Homework 3

22C:116, Fall 1997

Due Friday Sept. 12, 1997, in class

Douglas W. Jones

  1. The classic spin-lock mechanism rests on instructions to atomically exchange the contents of a memory location and a register, or equivalently, on an instruction to atomically test the value in a memory location and then set that location to a new value (the Test-and-Set instruction made famous on the IBM System 360).

    Implementing these primitives on CPUs intended for use in shared-memory multiprocessors requires that each CPU be able to take exclusive use of the shared memory through a load-store sequence, and this, in turn, must rest on a hardware solution to the mutual exclusion problem. This is expensive!

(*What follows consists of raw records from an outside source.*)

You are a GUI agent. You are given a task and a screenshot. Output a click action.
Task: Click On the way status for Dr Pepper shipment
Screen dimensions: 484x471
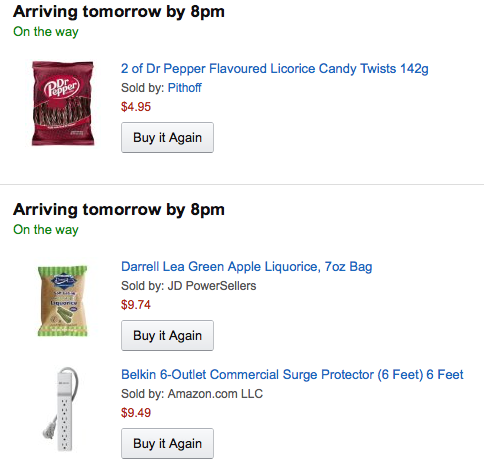[46, 32]
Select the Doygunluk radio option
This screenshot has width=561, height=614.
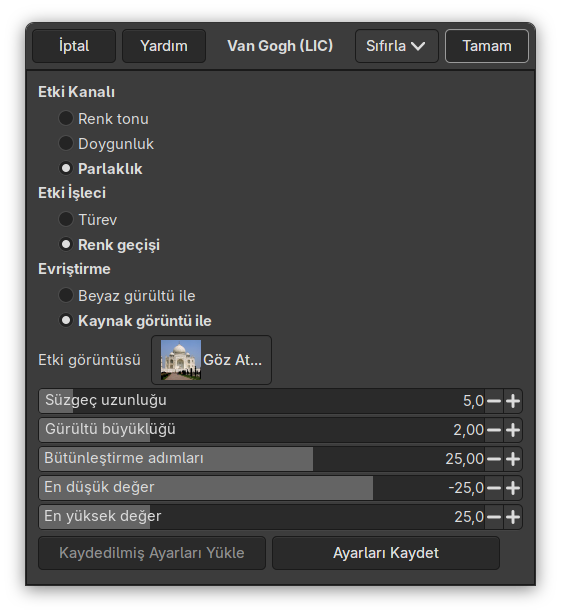(66, 143)
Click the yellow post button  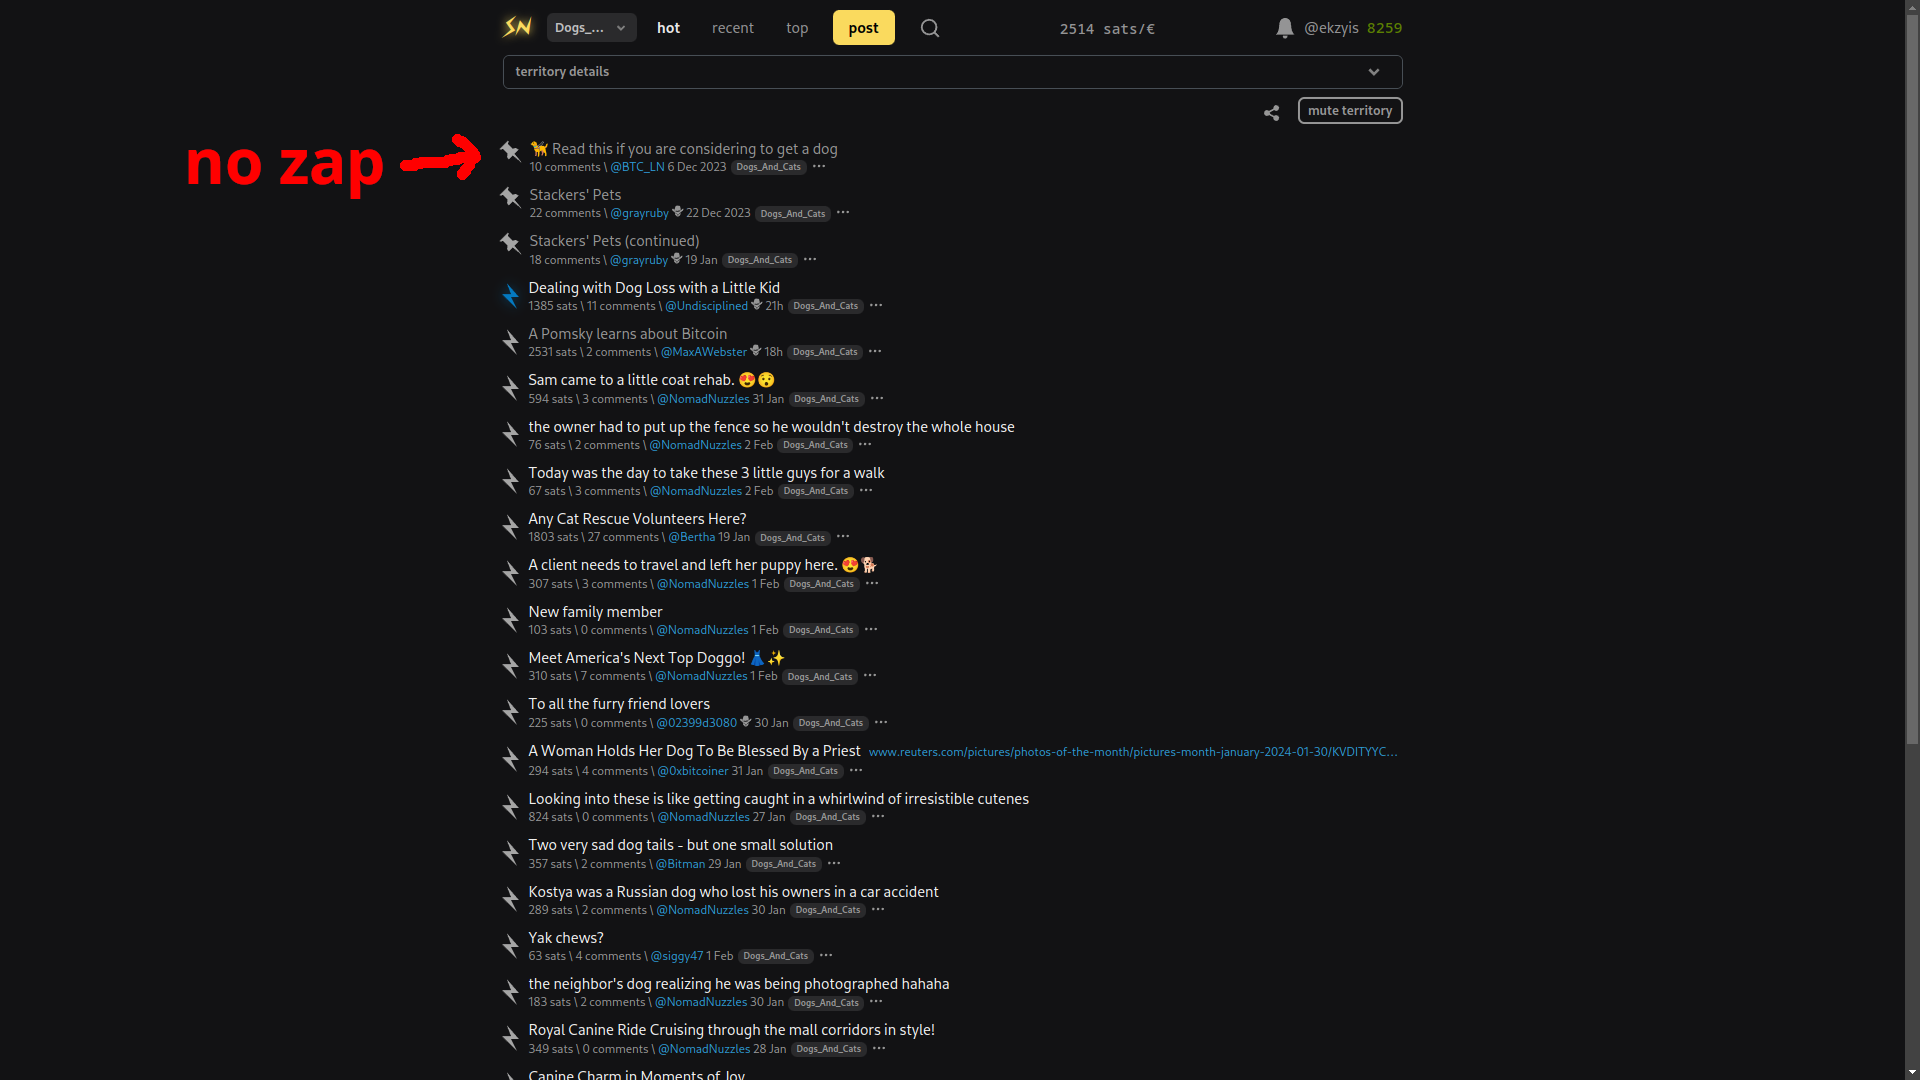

    One of the most innovative features of the DEC Alpha computer is the way this computer solves this problem. On the Alpha, there is no atomic Test-and-Set or Excange-Memory-and-Register instruction. Instead, there are the following instructions:

    LDL_L r,m and LDQ_L r,m -- Load Long or Quad Locked
    Loads the specified longword (32 bits) or the quadword (64 bits) into the register r from memory location m. As a side effect, it resets the CPU's lock flag and causes a special subsystem of the CPU to begin snooping for references to location m.

    STL_C r,m and STQ_C r,m -- Store Long or Quad Condtional
    If the lock flag is reset, stores the contents of r in memory location m (either a longword or quadword, depending on the instruction used). If the lock flag is set, the instruction will not store anything in memory. In either case, the lock flag is returned in r and reset.

    The lock flag
    This is reset by both the Load Locked and Store Conditional instructions. It is set whenever the snooping subsystem detects a store operation by any CPU to the address m that was most recently used as an operand on a Load Locked instruction by this CPU.
    The idea of this set of instructions is that no memory interlocking is required in the normal case -- where normal is defined as the absence of contention. Only when there is a collision between two CPUs trying to claim the same spin-lock will there be overhead in claiming the lock. In contrast, with the Test-and-Set class of operations, every test of a lock variable inside a spin-lock will potentially block other CPUs from using the shared memory subsystem.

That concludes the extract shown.